** Task details **
What you return must match the records word for word, except that pictures are dropped.

** Supplied records **
__________________________________________________

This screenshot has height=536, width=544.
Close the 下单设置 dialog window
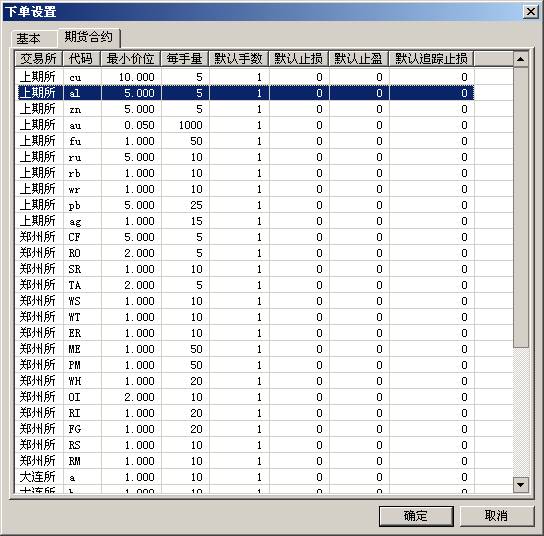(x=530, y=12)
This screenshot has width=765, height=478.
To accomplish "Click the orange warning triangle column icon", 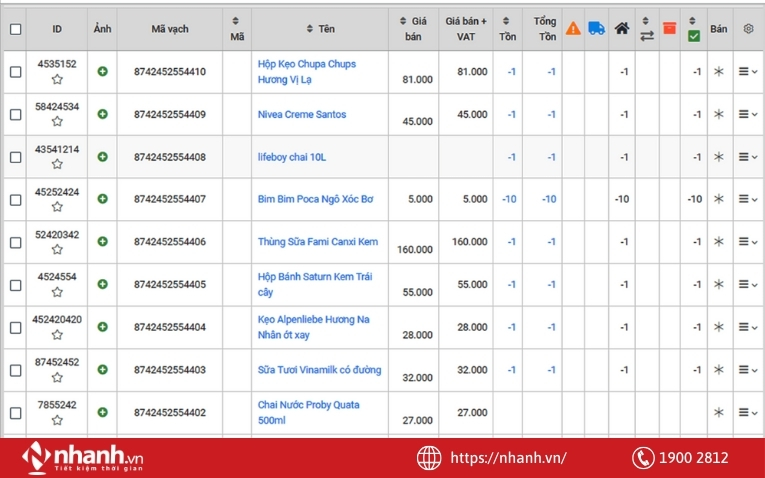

__________________________________________________

** Answer section **
This screenshot has height=536, width=544.
Close the 下单设置 dialog window
(x=530, y=12)
This screenshot has width=765, height=478.
To accomplish "Click the orange warning triangle column icon", 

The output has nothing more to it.